Wenn es um große Kunst in Nordrhein-Westfalen geht, dann geht es meist um Kunst in den Ballungsräumen und Großstädten: Köln natürlich, Millionenstadt. Düsseldorf, Landeshauptstadt und Ort der Kunstsammlung NRW. Das Ruhrgebiet mit Landschaftsparks und Industriemuseen. Indes: Immer häufiger ploppt in diesem Zusammenhang auch Monheim am Rhein auf. Die Stadt, deren Menschen im Urlaub auf die Frage »Woher?« traditionell irgendetwas mit »Zwischen Köln, Düsseldorf und Leverkusen« antworten. Aktuelles Beispiel: Vom 3. Juni bis 2. Juli treffen sich dort 14 Künstler*innen aus aller Welt und gewähren mit ihrer Kunst einmal quer durch die knapp 43.000 Einwohner*innen zählende Stadt auf jeweils eigene Weise Zugang zu einer sinnlichen Erfahrung, die heutzutage in der optischen Raserei der digitalen Welt häufig verloren geht: Sie widmen sich dem Klang.

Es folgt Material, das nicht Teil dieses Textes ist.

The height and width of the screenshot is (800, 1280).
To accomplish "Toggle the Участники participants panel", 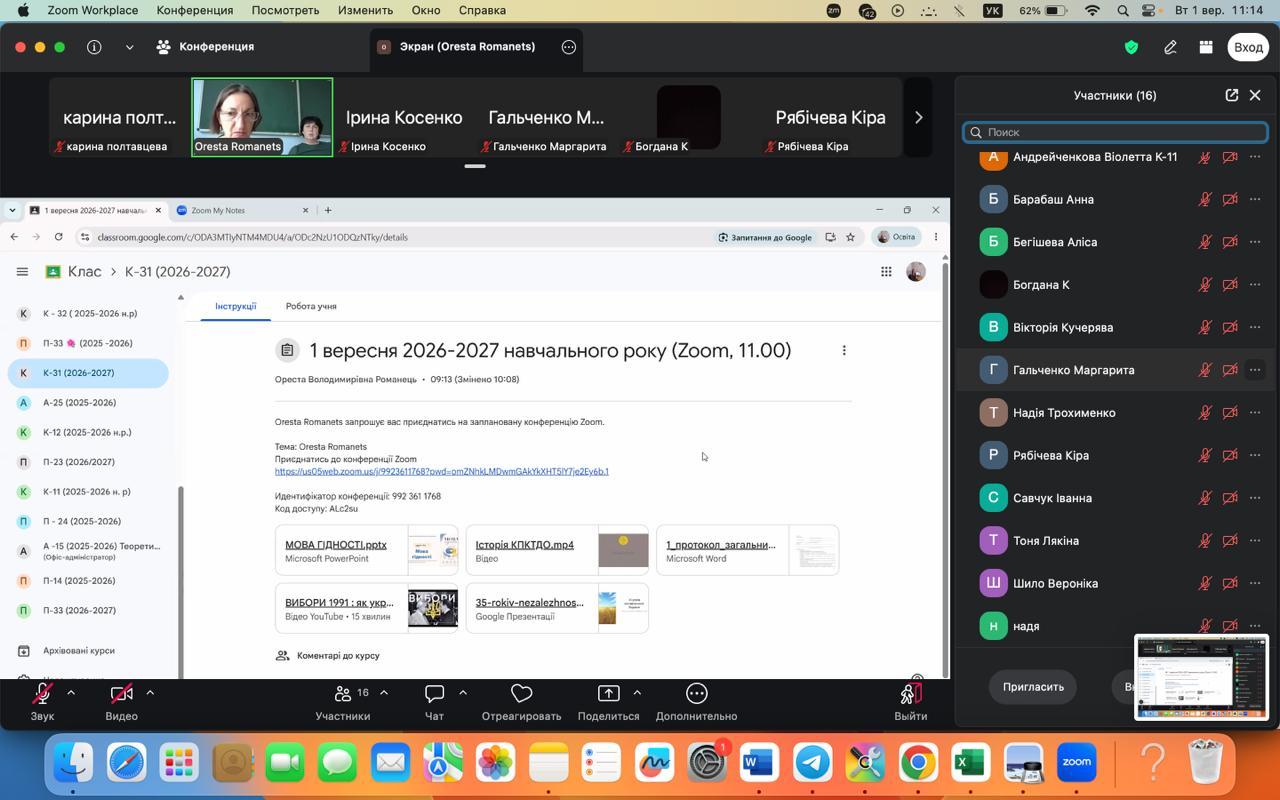I will [343, 702].
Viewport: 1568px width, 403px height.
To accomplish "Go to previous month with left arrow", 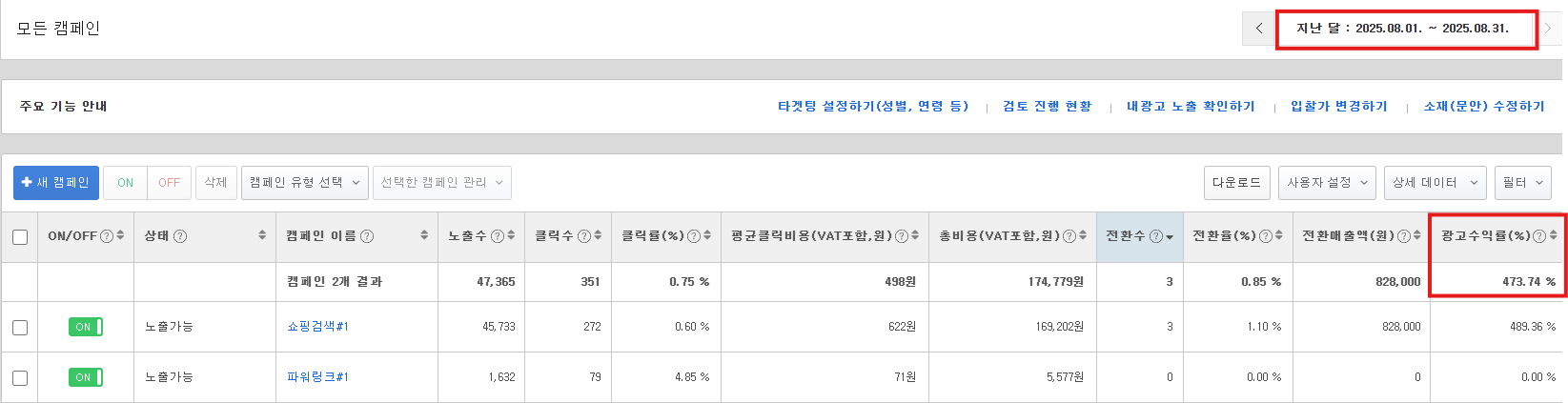I will (x=1259, y=29).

Sie machen die Stadt, die seit einigen Jahren finanziell hervorragend aufgestellt und nicht zuletzt in Sachen Kultur extrem umtriebig und ambitioniert ist, hörbar.
»The Sound« heißt diese kuriose wie beeindruckende Mixtur aus Multi-Performance, Riesen-Ausstellung urbaner Kunst und Festival. Kuratiert haben sie Frank Schulte und Kathrin Jentjens. Beide haben die Schritte und Kilometer, die sie in den vergangenen Monaten alleine, zu zweit oder mit den auf Besuch vorbeischauenden Kunstschaffenden durch Monheim zurücklegten, gar nicht erst angefangen zu zählen. »Es waren schlichtweg zu viele«, sagt Schulte. Selbst ein Gang entlang einiger ausgewählter »The Sound«-Orte nimmt knapp drei Stunden in Anspruch. Aber schon diese Runde offenbart gleichzeitig die Wucht, die dieses Festival entfalten wird.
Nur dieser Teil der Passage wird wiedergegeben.